**The task:** Print the following records line for line, with no changes.
==========
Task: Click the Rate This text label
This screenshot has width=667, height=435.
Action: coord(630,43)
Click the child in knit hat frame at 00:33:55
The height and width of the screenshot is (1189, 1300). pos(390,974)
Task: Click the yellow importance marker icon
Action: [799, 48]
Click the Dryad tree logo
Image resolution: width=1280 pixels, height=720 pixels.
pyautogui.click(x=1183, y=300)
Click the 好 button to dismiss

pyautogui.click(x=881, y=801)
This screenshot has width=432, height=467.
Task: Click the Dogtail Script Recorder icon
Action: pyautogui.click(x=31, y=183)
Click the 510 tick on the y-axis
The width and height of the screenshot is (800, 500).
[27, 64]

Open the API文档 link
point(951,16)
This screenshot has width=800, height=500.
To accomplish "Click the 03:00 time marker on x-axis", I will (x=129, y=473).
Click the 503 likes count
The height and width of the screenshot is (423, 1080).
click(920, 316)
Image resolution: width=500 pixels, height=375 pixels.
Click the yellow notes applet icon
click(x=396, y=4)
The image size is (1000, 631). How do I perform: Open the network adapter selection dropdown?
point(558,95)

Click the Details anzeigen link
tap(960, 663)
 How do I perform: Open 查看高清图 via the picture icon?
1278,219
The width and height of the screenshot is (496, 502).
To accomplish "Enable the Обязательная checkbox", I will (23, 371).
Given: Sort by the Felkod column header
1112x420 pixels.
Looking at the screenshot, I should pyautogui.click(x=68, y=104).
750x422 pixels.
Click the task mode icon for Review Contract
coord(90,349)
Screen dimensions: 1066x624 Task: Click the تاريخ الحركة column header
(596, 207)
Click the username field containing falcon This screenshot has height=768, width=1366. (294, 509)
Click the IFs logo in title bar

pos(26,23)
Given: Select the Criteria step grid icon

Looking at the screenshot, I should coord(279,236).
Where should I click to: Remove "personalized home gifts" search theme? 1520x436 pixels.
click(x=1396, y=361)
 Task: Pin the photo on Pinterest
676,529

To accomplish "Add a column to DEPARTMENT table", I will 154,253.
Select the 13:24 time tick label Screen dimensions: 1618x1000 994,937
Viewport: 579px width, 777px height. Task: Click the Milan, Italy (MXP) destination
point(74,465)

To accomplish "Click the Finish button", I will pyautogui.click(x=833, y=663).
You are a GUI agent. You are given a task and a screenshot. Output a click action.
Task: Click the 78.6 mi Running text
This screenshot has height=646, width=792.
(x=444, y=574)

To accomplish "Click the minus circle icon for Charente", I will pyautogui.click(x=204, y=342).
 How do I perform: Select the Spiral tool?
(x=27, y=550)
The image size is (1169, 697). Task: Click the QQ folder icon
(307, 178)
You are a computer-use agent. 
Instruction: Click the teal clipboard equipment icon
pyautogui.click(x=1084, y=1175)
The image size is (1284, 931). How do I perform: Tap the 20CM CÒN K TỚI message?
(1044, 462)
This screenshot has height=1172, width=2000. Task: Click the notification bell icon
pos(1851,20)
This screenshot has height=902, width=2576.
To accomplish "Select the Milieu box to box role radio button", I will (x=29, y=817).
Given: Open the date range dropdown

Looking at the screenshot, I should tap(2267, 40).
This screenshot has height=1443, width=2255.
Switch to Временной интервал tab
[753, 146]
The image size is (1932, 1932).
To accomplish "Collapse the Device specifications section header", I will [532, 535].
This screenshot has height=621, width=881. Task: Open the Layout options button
==========
**In response:**
Task: Click the Rate This text label
This screenshot has width=667, height=435.
Action: coord(630,43)
Click the child in knit hat frame at 00:33:55
The height and width of the screenshot is (1189, 1300). pos(390,974)
Task: Click the yellow importance marker icon
Action: [799, 48]
Click the Dryad tree logo
Image resolution: width=1280 pixels, height=720 pixels.
pyautogui.click(x=1183, y=300)
Click the 好 button to dismiss

pyautogui.click(x=881, y=801)
This screenshot has width=432, height=467.
Task: Click the Dogtail Script Recorder icon
Action: pyautogui.click(x=31, y=183)
Click the 510 tick on the y-axis
The width and height of the screenshot is (800, 500).
[27, 64]

Open the API文档 link
point(951,16)
This screenshot has width=800, height=500.
To accomplish "Click the 03:00 time marker on x-axis", I will (x=129, y=473).
Click the 503 likes count
The height and width of the screenshot is (423, 1080).
click(920, 316)
Image resolution: width=500 pixels, height=375 pixels.
Click the yellow notes applet icon
click(x=396, y=4)
The image size is (1000, 631). How do I perform: Open the network adapter selection dropdown?
point(558,95)

Click the Details anzeigen link
tap(960, 663)
 How do I perform: Open 查看高清图 via the picture icon?
1278,219
The width and height of the screenshot is (496, 502).
To accomplish "Enable the Обязательная checkbox", I will (23, 371).
Given: Sort by the Felkod column header
1112x420 pixels.
Looking at the screenshot, I should pyautogui.click(x=68, y=104).
750x422 pixels.
Click the task mode icon for Review Contract
coord(90,349)
Screen dimensions: 1066x624 Task: Click the تاريخ الحركة column header
(596, 207)
Click the username field containing falcon This screenshot has height=768, width=1366. (294, 509)
Click the IFs logo in title bar

pos(26,23)
Given: Select the Criteria step grid icon

Looking at the screenshot, I should coord(279,236).
Where should I click to: Remove "personalized home gifts" search theme? 1520x436 pixels.
click(x=1396, y=361)
 Task: Pin the photo on Pinterest
676,529

To accomplish "Add a column to DEPARTMENT table", I will 154,253.
Select the 13:24 time tick label Screen dimensions: 1618x1000 994,937
Viewport: 579px width, 777px height. Task: Click the Milan, Italy (MXP) destination
point(74,465)

To accomplish "Click the Finish button", I will pyautogui.click(x=833, y=663).
You are a GUI agent. You are given a task and a screenshot. Output a click action.
Task: Click the 78.6 mi Running text
This screenshot has height=646, width=792.
(x=444, y=574)

To accomplish "Click the minus circle icon for Charente", I will pyautogui.click(x=204, y=342).
 How do I perform: Select the Spiral tool?
(x=27, y=550)
The image size is (1169, 697). Task: Click the QQ folder icon
(307, 178)
You are a computer-use agent. 
Instruction: Click the teal clipboard equipment icon
pyautogui.click(x=1084, y=1175)
The image size is (1284, 931). How do I perform: Tap the 20CM CÒN K TỚI message?
(1044, 462)
This screenshot has height=1172, width=2000. Task: Click the notification bell icon
pos(1851,20)
This screenshot has height=902, width=2576.
To accomplish "Select the Milieu box to box role radio button", I will (x=29, y=817).
Given: Open the date range dropdown

Looking at the screenshot, I should tap(2267, 40).
This screenshot has height=1443, width=2255.
Switch to Временной интервал tab
[753, 146]
The image size is (1932, 1932).
To accomplish "Collapse the Device specifications section header", I will [532, 535].
This screenshot has height=621, width=881. Task: Open the Layout options button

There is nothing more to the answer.